╭──

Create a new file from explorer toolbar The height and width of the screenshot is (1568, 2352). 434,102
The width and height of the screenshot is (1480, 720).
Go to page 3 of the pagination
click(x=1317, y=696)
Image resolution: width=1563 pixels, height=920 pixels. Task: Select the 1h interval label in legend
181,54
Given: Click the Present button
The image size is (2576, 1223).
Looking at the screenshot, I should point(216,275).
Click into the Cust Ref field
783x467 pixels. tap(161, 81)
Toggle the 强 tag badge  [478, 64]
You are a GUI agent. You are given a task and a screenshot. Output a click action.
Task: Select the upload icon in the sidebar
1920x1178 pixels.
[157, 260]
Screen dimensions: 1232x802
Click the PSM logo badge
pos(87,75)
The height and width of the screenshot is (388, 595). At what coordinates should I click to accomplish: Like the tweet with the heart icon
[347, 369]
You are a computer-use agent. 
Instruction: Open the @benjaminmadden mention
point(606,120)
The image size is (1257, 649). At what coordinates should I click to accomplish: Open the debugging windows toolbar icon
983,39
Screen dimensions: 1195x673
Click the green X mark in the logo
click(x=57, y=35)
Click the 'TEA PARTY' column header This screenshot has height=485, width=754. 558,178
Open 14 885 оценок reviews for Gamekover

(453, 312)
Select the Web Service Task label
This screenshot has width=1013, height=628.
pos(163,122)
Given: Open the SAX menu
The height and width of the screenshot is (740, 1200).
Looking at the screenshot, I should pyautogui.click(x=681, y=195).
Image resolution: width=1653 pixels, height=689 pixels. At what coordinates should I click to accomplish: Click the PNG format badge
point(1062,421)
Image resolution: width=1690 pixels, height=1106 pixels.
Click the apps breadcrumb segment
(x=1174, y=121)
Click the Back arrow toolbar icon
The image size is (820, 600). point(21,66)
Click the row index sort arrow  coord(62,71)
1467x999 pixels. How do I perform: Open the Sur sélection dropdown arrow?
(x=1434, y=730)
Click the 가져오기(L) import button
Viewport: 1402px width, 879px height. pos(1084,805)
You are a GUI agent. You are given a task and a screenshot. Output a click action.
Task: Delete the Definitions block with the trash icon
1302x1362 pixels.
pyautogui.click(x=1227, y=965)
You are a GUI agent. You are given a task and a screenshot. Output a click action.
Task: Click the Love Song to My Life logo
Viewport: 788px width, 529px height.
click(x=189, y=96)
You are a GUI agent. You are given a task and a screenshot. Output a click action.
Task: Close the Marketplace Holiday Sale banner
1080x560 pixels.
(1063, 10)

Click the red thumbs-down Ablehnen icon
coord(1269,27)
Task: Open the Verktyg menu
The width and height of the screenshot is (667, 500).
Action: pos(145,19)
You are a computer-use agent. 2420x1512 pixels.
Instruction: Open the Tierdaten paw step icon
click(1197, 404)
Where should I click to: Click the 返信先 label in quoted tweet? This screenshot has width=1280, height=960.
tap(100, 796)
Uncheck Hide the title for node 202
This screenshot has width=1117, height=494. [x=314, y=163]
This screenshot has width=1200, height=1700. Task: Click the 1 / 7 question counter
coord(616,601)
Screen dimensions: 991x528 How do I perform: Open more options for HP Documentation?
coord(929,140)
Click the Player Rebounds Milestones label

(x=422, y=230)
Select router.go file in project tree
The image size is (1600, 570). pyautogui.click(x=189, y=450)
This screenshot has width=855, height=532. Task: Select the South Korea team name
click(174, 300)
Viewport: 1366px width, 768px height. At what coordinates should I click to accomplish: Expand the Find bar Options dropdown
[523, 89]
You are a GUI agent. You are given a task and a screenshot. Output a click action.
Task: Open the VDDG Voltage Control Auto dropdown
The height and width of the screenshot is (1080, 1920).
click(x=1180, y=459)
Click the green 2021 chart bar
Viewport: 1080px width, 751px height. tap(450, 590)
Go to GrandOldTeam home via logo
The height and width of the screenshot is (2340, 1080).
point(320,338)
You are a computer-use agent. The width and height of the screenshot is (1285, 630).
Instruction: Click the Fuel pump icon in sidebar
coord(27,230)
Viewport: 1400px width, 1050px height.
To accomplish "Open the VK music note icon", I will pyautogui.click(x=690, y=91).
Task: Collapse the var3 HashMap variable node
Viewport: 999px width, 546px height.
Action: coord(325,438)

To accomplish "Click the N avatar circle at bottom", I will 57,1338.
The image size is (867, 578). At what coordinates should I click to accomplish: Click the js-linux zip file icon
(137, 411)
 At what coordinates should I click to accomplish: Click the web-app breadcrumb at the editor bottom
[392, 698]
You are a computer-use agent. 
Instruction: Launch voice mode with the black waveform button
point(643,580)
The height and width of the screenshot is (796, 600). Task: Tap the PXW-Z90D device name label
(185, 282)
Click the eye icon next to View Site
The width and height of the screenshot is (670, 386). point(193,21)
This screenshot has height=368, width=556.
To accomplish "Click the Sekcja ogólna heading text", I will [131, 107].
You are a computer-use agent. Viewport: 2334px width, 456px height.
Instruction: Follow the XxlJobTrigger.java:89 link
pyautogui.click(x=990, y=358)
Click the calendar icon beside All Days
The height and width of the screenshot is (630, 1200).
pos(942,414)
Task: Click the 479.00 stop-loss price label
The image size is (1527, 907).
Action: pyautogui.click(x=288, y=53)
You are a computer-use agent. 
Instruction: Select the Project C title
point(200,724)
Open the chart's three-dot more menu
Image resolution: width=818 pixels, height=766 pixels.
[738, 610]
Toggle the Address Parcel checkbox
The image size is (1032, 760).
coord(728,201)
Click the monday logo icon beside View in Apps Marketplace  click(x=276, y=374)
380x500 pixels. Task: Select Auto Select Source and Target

╰──

INSTRUCTIONS TO FOLLOW. Change every "Screen dimensions" in the data above to "Display size", leaving the rest of the lines as they are.

SOLUTION.
Create a new file from explorer toolbar The height and width of the screenshot is (1568, 2352). 434,102
The width and height of the screenshot is (1480, 720).
Go to page 3 of the pagination
click(x=1317, y=696)
Image resolution: width=1563 pixels, height=920 pixels. Task: Select the 1h interval label in legend
181,54
Given: Click the Present button
The image size is (2576, 1223).
Looking at the screenshot, I should point(216,275).
Click into the Cust Ref field
783x467 pixels. tap(161, 81)
Toggle the 强 tag badge  [478, 64]
You are a GUI agent. You are given a task and a screenshot. Output a click action.
Task: Select the upload icon in the sidebar
1920x1178 pixels.
[157, 260]
Display size: 1232x802
Click the PSM logo badge
pos(87,75)
The height and width of the screenshot is (388, 595). At what coordinates should I click to accomplish: Like the tweet with the heart icon
[347, 369]
You are a computer-use agent. 
Instruction: Open the @benjaminmadden mention
point(606,120)
The image size is (1257, 649). At what coordinates should I click to accomplish: Open the debugging windows toolbar icon
983,39
Display size: 1195x673
Click the green X mark in the logo
click(x=57, y=35)
Click the 'TEA PARTY' column header This screenshot has height=485, width=754. 558,178
Open 14 885 оценок reviews for Gamekover

(453, 312)
Select the Web Service Task label
This screenshot has width=1013, height=628.
pos(163,122)
Given: Open the SAX menu
The height and width of the screenshot is (740, 1200).
Looking at the screenshot, I should pyautogui.click(x=681, y=195).
Image resolution: width=1653 pixels, height=689 pixels. At what coordinates should I click to accomplish: Click the PNG format badge
point(1062,421)
Image resolution: width=1690 pixels, height=1106 pixels.
Click the apps breadcrumb segment
(x=1174, y=121)
Click the Back arrow toolbar icon
The image size is (820, 600). point(21,66)
Click the row index sort arrow  coord(62,71)
1467x999 pixels. How do I perform: Open the Sur sélection dropdown arrow?
(x=1434, y=730)
Click the 가져오기(L) import button
Viewport: 1402px width, 879px height. pos(1084,805)
You are a GUI agent. You are given a task and a screenshot. Output a click action.
Task: Delete the Definitions block with the trash icon
1302x1362 pixels.
pyautogui.click(x=1227, y=965)
You are a GUI agent. You are given a task and a screenshot. Output a click action.
Task: Click the Love Song to My Life logo
Viewport: 788px width, 529px height.
click(x=189, y=96)
You are a GUI agent. You are given a task and a screenshot. Output a click action.
Task: Close the Marketplace Holiday Sale banner
1080x560 pixels.
(1063, 10)

Click the red thumbs-down Ablehnen icon
coord(1269,27)
Task: Open the Verktyg menu
The width and height of the screenshot is (667, 500).
Action: pos(145,19)
You are a computer-use agent. 2420x1512 pixels.
Instruction: Open the Tierdaten paw step icon
click(1197, 404)
Where should I click to: Click the 返信先 label in quoted tweet? This screenshot has width=1280, height=960.
tap(100, 796)
Uncheck Hide the title for node 202
This screenshot has width=1117, height=494. [x=314, y=163]
This screenshot has width=1200, height=1700. Task: Click the 1 / 7 question counter
coord(616,601)
Display size: 991x528 How do I perform: Open more options for HP Documentation?
coord(929,140)
Click the Player Rebounds Milestones label

(x=422, y=230)
Select router.go file in project tree
The image size is (1600, 570). pyautogui.click(x=189, y=450)
This screenshot has width=855, height=532. Task: Select the South Korea team name
click(174, 300)
Viewport: 1366px width, 768px height. At what coordinates should I click to accomplish: Expand the Find bar Options dropdown
[523, 89]
You are a GUI agent. You are given a task and a screenshot. Output a click action.
Task: Open the VDDG Voltage Control Auto dropdown
The height and width of the screenshot is (1080, 1920).
click(x=1180, y=459)
Click the green 2021 chart bar
Viewport: 1080px width, 751px height. tap(450, 590)
Go to GrandOldTeam home via logo
The height and width of the screenshot is (2340, 1080).
point(320,338)
You are a computer-use agent. The width and height of the screenshot is (1285, 630).
Instruction: Click the Fuel pump icon in sidebar
coord(27,230)
Viewport: 1400px width, 1050px height.
To accomplish "Open the VK music note icon", I will pyautogui.click(x=690, y=91).
Task: Collapse the var3 HashMap variable node
Viewport: 999px width, 546px height.
Action: coord(325,438)

To accomplish "Click the N avatar circle at bottom", I will 57,1338.
The image size is (867, 578). At what coordinates should I click to accomplish: Click the js-linux zip file icon
(137, 411)
 At what coordinates should I click to accomplish: Click the web-app breadcrumb at the editor bottom
[392, 698]
You are a computer-use agent. 
Instruction: Launch voice mode with the black waveform button
point(643,580)
The height and width of the screenshot is (796, 600). Task: Tap the PXW-Z90D device name label
(185, 282)
Click the eye icon next to View Site
The width and height of the screenshot is (670, 386). point(193,21)
This screenshot has height=368, width=556.
To accomplish "Click the Sekcja ogólna heading text", I will [131, 107].
You are a computer-use agent. Viewport: 2334px width, 456px height.
Instruction: Follow the XxlJobTrigger.java:89 link
pyautogui.click(x=990, y=358)
Click the calendar icon beside All Days
The height and width of the screenshot is (630, 1200).
pos(942,414)
Task: Click the 479.00 stop-loss price label
The image size is (1527, 907).
Action: pyautogui.click(x=288, y=53)
You are a computer-use agent. 
Instruction: Select the Project C title
point(200,724)
Open the chart's three-dot more menu
Image resolution: width=818 pixels, height=766 pixels.
[738, 610]
Toggle the Address Parcel checkbox
The image size is (1032, 760).
coord(728,201)
Click the monday logo icon beside View in Apps Marketplace  click(x=276, y=374)
380x500 pixels. Task: Select Auto Select Source and Target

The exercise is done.